→ **EXERCISE DIRECTIONS**: Exclude every picture. Output verbatim the lines from the one containing "Viewport: 1372px width, 876px height." to the end of the data.

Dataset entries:
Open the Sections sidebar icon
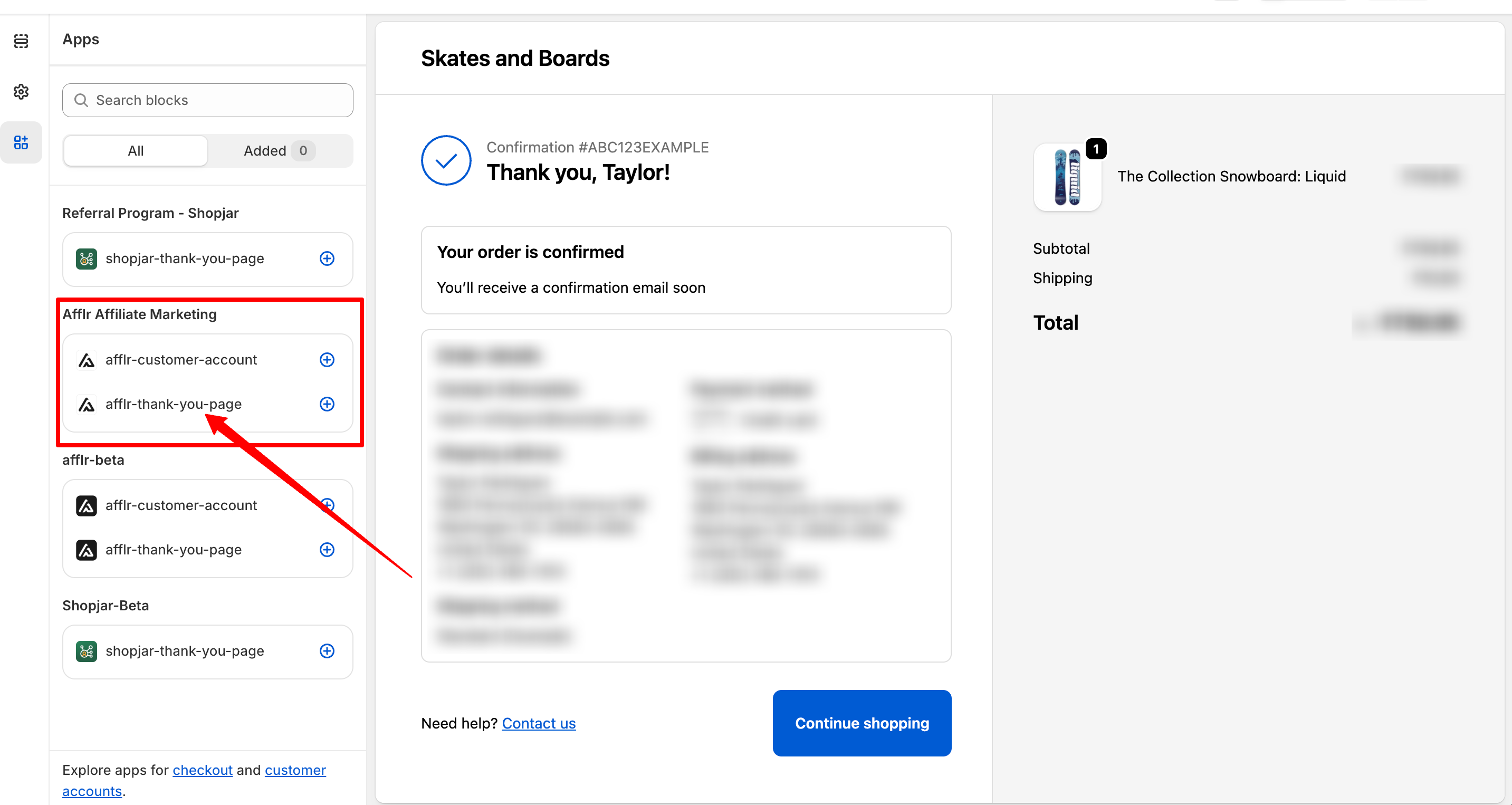1512x805 pixels. tap(21, 41)
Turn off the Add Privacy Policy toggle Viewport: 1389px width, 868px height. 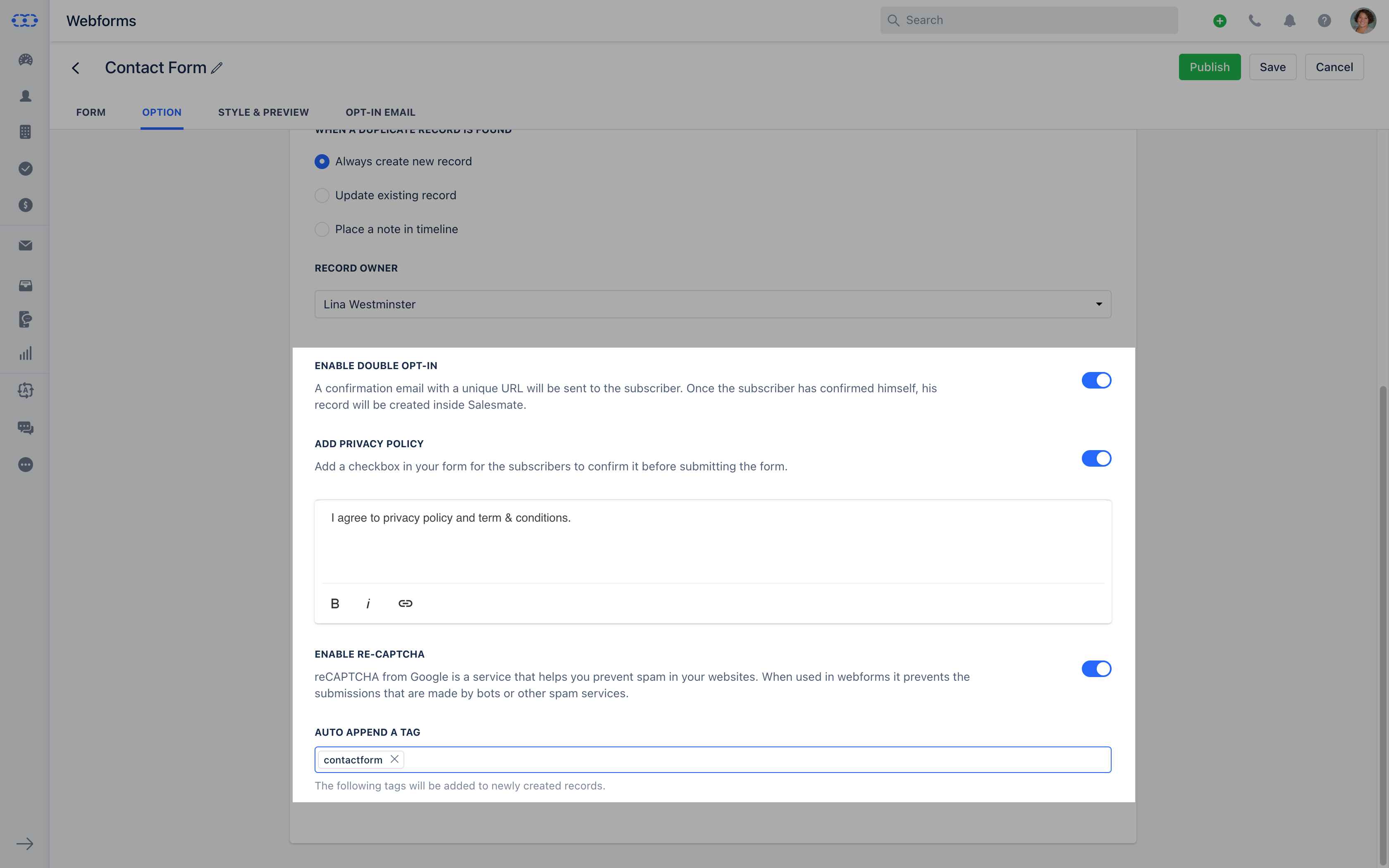pyautogui.click(x=1096, y=458)
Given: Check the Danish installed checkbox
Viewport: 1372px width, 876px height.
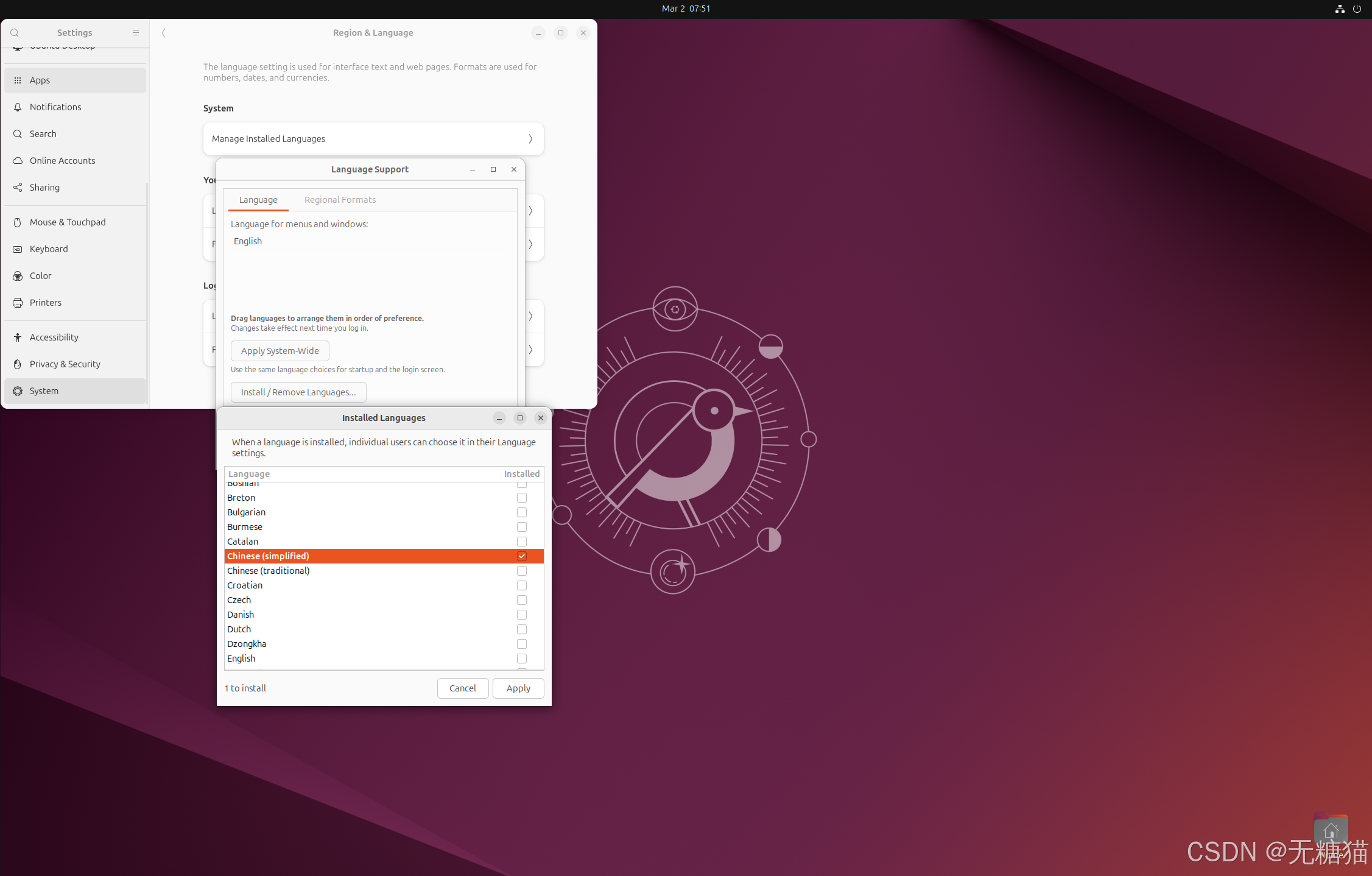Looking at the screenshot, I should tap(522, 615).
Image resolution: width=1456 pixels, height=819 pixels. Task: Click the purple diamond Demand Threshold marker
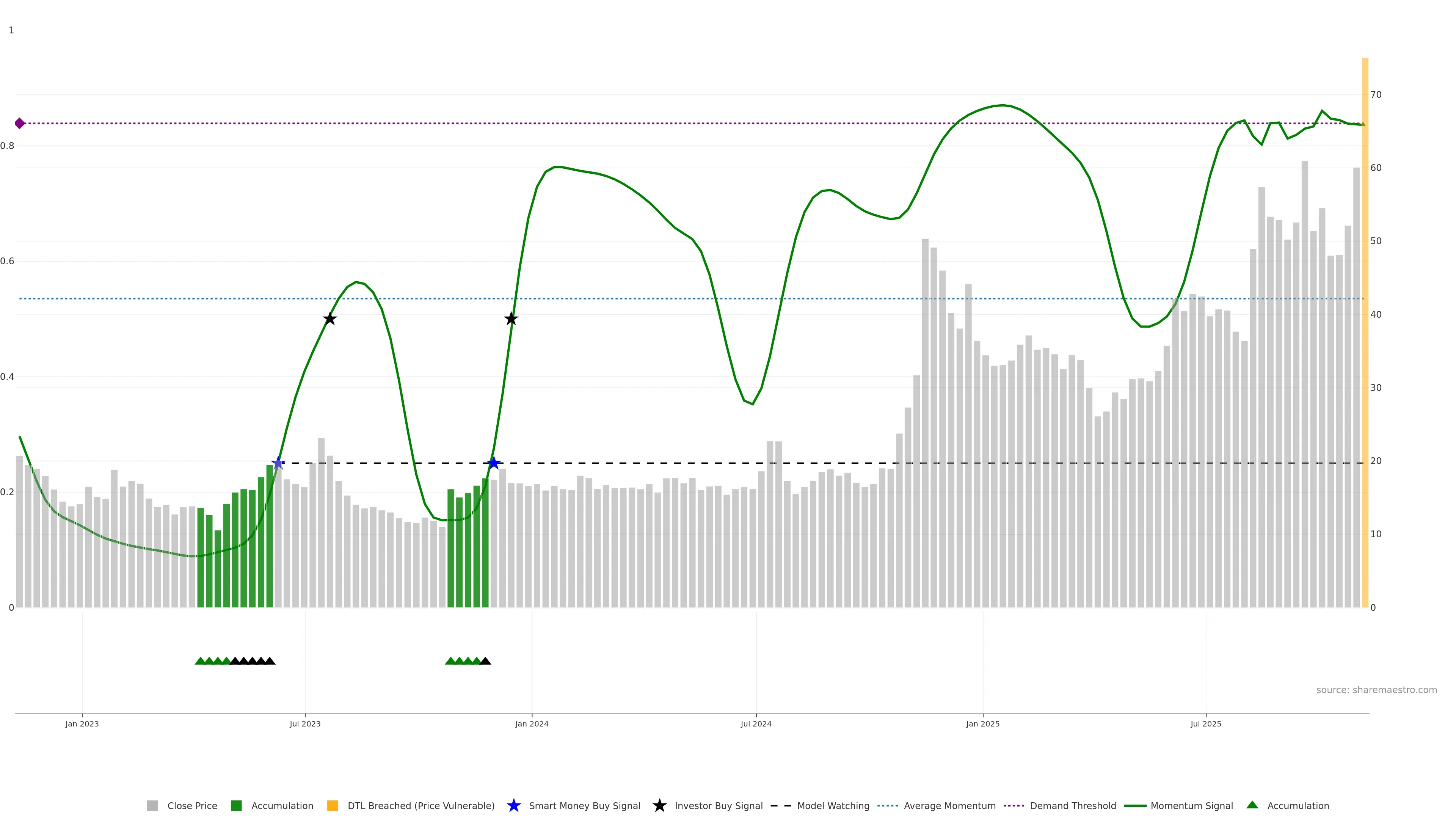[20, 123]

→ **EXPECTED OUTPUT**:
Viewport: 1372px width, 876px height.
Looking at the screenshot, I should tap(522, 615).
Image resolution: width=1456 pixels, height=819 pixels. Task: Click the purple diamond Demand Threshold marker
[20, 123]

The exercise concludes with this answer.